┌──
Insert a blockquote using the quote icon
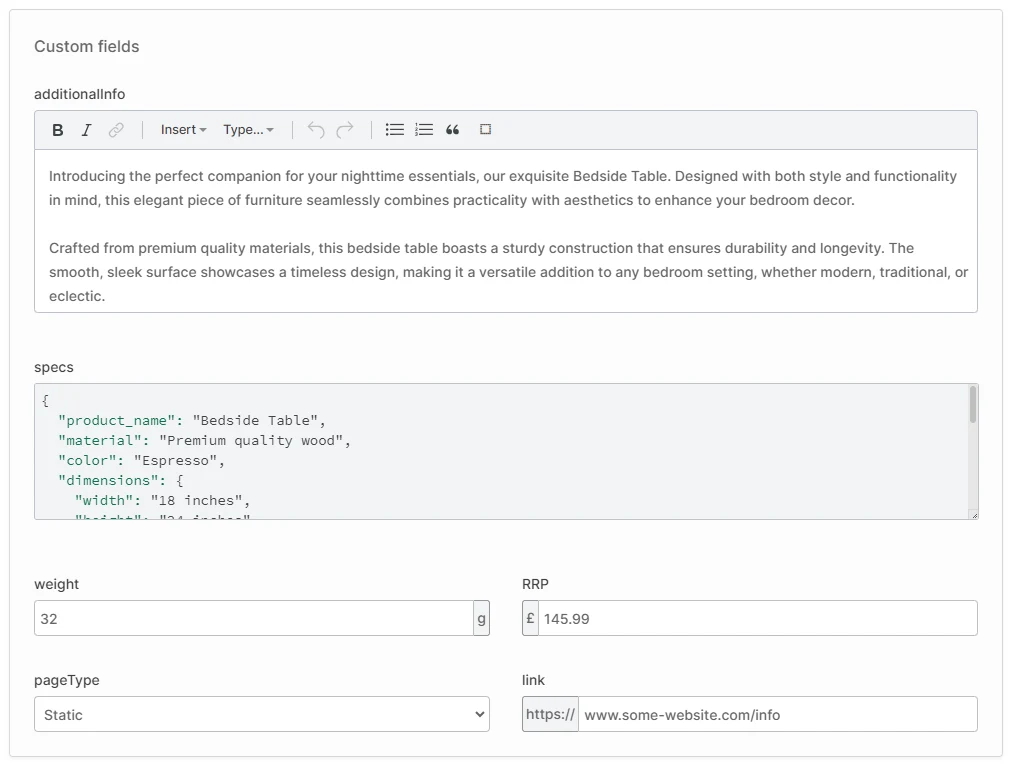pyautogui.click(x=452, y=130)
└──
┌──
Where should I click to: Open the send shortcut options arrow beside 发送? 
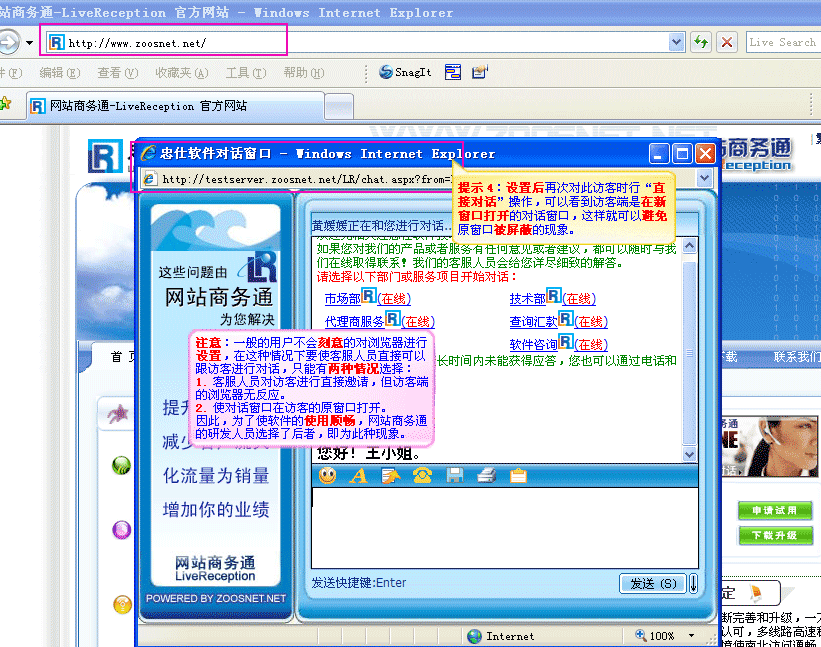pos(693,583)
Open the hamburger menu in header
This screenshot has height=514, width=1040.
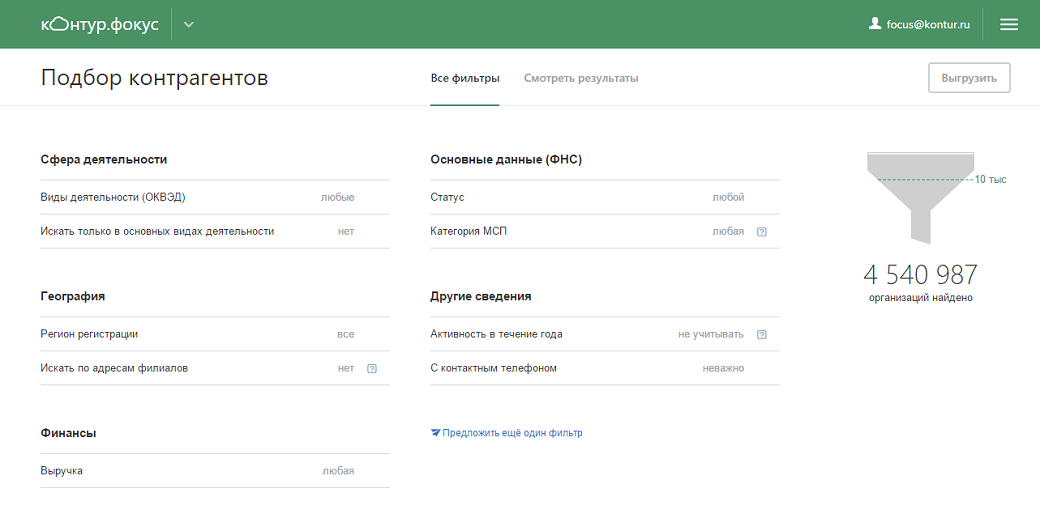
└──
┌──
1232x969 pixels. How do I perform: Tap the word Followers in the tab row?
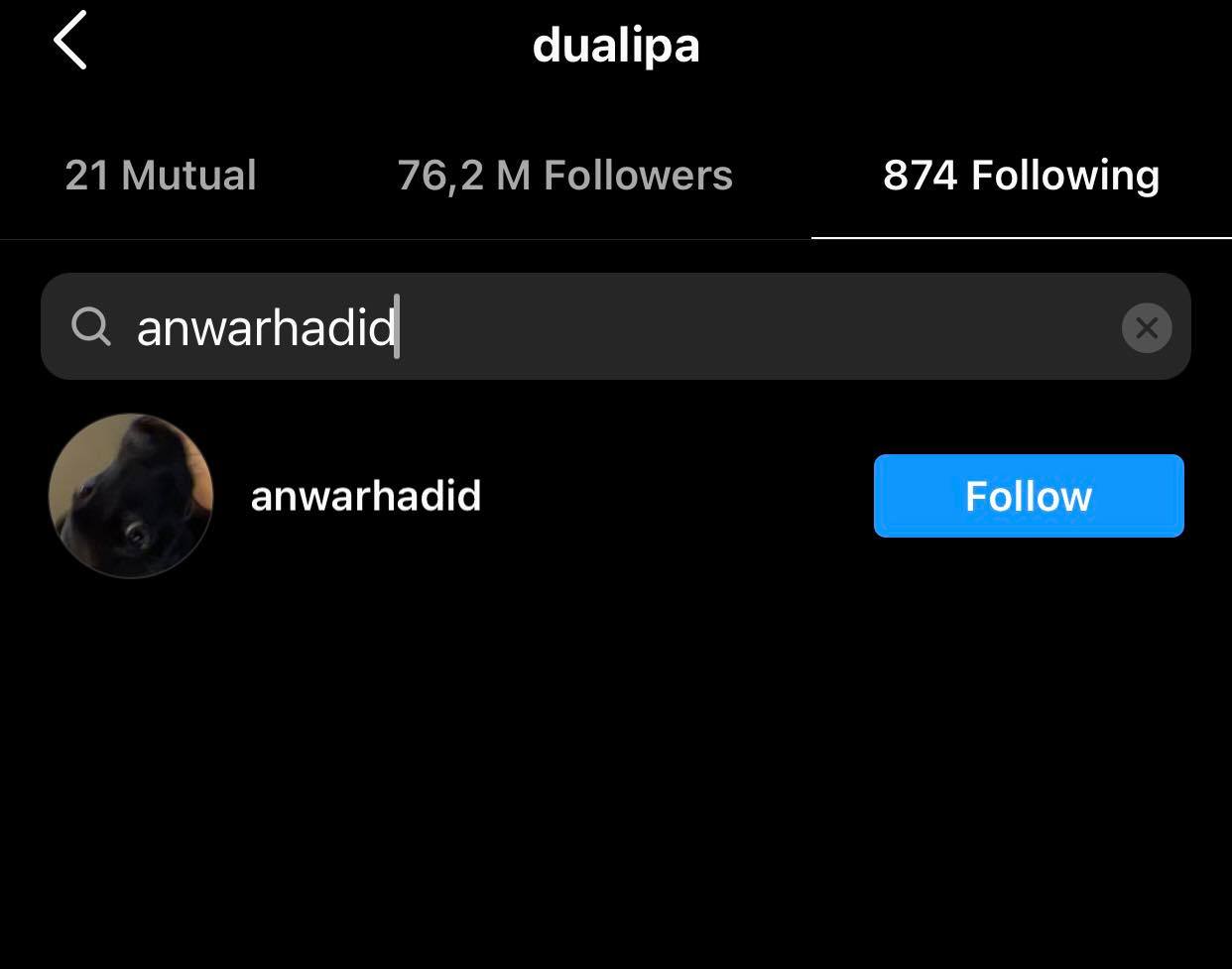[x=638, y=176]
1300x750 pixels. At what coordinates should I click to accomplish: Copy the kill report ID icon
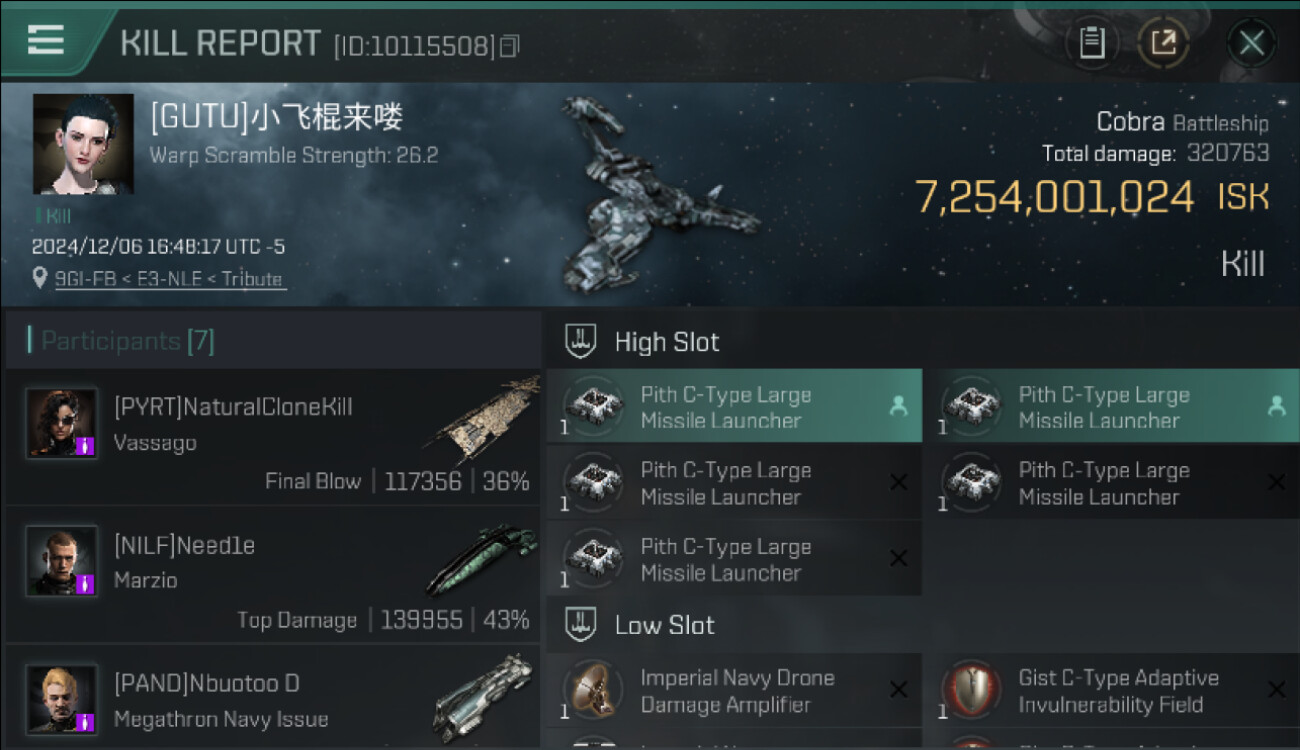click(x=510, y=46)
└──
* [Goal of the exercise]:
Would you please repeat exactly the lines above, starting at the line with "Open the hamburger menu in header" and stopping at the line with "This screenshot has height=514, width=1040.", both included?

* [Solution for this task]:
Open the hamburger menu in header
This screenshot has height=514, width=1040.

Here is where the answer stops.